Sir Wilfrid Laurier then made some rather similar remarks. In view of Mr. Buxton’s representations and figures, which show what a stupendous trade England is doing with foreign countries, and how almost infinitesimal,’ however large it may be, the trade of England with Australia is compared with her trade with foreign countries, we should do well to be generous in this matter, and to remember that, after all, the benefits of Empire cut both ways. The Bill provides for the limitation of the amount of coal which stokers shall put upon the fires of a steam-ship. That matter ought to be handled with a good deal of caution.
– Is it on the basis of firemen to the quantity of coal consumed.
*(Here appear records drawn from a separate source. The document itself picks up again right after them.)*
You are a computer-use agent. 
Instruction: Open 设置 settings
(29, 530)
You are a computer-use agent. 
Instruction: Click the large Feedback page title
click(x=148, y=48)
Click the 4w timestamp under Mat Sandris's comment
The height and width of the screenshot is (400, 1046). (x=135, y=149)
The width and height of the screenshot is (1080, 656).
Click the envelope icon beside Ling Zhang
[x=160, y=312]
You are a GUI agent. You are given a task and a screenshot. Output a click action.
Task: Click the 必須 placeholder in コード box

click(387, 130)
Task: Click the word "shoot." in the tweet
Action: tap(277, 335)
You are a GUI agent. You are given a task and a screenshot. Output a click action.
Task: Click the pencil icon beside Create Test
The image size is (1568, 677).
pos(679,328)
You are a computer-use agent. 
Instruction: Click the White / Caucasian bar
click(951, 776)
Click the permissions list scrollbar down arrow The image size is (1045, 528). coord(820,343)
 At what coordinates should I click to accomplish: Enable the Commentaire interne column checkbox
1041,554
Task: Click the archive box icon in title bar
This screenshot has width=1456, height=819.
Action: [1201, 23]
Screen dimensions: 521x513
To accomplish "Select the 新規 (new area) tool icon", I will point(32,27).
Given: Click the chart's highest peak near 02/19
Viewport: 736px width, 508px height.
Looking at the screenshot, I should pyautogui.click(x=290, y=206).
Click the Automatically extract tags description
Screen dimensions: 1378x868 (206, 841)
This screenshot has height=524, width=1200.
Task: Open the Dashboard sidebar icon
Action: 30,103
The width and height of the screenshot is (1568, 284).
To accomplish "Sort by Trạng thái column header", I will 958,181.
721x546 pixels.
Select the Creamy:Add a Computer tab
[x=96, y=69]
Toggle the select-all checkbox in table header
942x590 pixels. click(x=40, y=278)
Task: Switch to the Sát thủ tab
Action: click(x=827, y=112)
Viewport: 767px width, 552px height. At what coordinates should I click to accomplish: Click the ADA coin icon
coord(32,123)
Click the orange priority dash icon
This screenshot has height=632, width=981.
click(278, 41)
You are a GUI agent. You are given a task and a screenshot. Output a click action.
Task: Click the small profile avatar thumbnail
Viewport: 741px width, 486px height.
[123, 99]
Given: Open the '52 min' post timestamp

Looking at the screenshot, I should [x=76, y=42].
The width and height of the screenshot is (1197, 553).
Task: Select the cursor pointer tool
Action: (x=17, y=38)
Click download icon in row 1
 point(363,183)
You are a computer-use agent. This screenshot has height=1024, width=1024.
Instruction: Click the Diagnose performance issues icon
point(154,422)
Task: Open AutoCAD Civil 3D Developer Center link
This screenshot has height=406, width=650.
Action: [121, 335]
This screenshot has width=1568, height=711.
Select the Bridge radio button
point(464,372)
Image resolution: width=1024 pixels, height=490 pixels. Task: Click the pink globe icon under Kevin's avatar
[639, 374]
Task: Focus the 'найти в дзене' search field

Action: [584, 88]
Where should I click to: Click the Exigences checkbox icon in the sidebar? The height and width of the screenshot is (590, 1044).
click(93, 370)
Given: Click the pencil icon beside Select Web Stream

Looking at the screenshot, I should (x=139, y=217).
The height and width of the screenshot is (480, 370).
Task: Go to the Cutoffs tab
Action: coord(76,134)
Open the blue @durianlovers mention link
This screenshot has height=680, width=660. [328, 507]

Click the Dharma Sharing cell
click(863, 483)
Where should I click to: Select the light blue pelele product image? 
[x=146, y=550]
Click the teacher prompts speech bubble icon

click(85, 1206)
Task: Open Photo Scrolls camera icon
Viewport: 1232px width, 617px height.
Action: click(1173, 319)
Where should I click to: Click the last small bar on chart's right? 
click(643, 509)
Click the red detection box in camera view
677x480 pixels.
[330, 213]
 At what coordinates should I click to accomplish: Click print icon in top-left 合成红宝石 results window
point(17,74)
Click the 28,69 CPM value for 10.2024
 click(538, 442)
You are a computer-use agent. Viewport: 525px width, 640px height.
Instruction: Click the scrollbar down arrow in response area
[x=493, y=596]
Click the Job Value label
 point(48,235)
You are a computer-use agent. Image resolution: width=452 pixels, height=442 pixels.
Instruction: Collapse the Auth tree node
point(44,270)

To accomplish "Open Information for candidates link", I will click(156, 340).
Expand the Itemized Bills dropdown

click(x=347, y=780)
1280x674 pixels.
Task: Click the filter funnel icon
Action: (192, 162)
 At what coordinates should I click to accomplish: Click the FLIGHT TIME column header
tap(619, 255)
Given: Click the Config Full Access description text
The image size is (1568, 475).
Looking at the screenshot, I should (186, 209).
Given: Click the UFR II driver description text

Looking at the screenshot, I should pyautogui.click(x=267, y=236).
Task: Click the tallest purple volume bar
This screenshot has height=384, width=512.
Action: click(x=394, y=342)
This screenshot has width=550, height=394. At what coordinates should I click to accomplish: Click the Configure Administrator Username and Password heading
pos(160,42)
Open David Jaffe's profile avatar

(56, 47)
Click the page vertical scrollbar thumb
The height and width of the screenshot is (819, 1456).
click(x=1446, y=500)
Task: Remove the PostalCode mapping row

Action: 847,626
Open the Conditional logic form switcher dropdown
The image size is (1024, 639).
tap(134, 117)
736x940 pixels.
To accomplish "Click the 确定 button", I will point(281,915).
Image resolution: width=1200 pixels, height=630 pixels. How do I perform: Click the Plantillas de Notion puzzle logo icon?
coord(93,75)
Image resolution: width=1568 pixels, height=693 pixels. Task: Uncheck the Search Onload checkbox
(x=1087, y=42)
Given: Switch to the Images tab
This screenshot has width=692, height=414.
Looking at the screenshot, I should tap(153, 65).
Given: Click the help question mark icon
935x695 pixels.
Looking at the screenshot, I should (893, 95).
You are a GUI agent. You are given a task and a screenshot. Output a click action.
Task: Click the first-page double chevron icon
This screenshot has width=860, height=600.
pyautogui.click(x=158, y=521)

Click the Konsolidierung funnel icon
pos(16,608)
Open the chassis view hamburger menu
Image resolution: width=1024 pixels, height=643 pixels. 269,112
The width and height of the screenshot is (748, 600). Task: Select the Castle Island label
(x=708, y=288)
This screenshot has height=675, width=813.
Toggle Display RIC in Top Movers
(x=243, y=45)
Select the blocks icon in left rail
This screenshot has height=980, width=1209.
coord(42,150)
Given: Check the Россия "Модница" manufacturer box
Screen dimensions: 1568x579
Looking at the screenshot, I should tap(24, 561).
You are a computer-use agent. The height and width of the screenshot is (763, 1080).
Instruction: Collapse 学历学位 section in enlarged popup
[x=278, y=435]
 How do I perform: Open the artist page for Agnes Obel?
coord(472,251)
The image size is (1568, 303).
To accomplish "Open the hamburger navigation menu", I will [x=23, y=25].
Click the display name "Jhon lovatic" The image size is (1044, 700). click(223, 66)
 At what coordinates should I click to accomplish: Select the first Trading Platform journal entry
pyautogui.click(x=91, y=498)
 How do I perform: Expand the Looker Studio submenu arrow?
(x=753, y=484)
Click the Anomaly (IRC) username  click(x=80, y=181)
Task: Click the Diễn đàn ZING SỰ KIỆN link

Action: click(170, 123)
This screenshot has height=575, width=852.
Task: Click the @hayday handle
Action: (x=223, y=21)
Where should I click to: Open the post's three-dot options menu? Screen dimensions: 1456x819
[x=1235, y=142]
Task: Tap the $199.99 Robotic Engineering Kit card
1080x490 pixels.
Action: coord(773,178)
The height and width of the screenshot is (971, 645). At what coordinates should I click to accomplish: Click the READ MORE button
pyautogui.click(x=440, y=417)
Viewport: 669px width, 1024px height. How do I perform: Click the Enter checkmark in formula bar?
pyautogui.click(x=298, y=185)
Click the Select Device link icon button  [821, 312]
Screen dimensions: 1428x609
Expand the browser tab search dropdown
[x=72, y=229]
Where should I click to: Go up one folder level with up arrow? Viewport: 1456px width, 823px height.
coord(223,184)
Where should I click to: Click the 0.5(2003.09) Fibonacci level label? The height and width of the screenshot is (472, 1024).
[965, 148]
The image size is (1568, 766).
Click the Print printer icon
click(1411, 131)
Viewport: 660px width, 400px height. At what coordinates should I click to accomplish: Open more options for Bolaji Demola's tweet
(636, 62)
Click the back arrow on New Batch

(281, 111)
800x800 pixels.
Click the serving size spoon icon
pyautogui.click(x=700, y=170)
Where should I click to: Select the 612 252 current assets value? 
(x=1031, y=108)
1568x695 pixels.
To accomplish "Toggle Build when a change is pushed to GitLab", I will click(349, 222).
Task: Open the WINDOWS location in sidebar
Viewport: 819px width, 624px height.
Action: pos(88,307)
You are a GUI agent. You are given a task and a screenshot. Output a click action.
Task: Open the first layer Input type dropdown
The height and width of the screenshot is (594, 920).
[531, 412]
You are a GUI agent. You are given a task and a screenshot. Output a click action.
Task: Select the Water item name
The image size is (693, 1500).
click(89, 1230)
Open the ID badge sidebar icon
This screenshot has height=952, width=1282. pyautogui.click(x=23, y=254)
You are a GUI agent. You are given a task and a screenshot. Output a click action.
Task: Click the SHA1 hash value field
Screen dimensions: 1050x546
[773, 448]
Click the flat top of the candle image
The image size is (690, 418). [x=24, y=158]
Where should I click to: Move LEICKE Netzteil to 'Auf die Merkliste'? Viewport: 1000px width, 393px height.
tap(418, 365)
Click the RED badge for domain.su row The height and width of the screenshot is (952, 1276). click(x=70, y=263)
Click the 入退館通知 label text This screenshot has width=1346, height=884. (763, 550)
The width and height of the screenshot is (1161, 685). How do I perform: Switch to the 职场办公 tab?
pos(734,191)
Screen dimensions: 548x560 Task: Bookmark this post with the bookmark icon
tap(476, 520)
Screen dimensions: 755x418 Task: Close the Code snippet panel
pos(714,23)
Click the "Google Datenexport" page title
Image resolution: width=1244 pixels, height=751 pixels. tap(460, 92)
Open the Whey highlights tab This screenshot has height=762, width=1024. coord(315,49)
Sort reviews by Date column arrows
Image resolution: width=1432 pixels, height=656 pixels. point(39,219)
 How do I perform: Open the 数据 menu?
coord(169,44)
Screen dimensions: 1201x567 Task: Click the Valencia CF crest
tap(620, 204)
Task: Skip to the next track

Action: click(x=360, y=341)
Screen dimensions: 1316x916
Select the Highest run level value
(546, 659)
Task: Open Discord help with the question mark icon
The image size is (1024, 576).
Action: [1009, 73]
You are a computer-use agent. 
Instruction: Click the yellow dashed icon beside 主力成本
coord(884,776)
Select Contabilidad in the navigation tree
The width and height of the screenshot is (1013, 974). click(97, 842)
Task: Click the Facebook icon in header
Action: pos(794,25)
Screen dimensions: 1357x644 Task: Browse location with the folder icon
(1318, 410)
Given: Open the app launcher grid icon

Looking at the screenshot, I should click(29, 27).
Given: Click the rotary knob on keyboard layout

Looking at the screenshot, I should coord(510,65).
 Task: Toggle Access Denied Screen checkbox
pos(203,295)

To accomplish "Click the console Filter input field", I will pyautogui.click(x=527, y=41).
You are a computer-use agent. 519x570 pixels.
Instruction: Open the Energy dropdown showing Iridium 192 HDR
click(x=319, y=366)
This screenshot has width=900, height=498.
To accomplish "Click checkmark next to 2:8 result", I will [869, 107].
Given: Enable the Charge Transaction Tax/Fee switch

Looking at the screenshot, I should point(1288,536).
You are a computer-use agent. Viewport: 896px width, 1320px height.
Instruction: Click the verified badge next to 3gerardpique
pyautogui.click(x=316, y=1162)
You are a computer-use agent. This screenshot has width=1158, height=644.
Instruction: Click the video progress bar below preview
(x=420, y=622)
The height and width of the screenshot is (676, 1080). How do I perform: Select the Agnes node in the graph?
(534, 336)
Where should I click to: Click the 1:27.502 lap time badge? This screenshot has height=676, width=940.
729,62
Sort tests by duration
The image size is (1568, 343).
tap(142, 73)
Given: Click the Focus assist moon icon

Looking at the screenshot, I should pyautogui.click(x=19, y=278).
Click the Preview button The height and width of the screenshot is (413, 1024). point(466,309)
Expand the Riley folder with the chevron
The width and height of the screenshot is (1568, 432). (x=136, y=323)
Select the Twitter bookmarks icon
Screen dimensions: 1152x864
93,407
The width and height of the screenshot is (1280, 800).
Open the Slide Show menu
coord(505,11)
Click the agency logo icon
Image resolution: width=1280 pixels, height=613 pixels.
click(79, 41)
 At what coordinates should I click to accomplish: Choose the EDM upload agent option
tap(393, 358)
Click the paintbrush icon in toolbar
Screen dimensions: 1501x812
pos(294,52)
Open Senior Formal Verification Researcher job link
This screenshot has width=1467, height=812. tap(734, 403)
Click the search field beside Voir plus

– I do not know what the effect will be, but it is an attempt to limit the quantity of coal to be handled. This is a matter in which it would be very dangerous for us to interfere. We are in a very critical stage in the history of coal firing on steamers. The whole tendency, in the opinion of shipping experts, is for ship-building to progress to a very large degree in the direction of using oil for purposes of propulsion ; and this might be one of the very factors to determine the question, because ship-owners, who have to be keen financiers, will take into consideration every small percentage of cost in order to see which of alternative courses they will follow. If we are going to legislate in this House, without knowing the particular conditions of steam-ships, as to how much coal a man is to handle, we shall be on very dangerous ground. We know that there is a very strong tendency nowadays to limit work of every kind. There is a tired feeling over the British world, and a sort of idea that work is an evil to be. avoided as much as possible.
– You know it is harder to stoke in some steamers than in others. That is what the provision means.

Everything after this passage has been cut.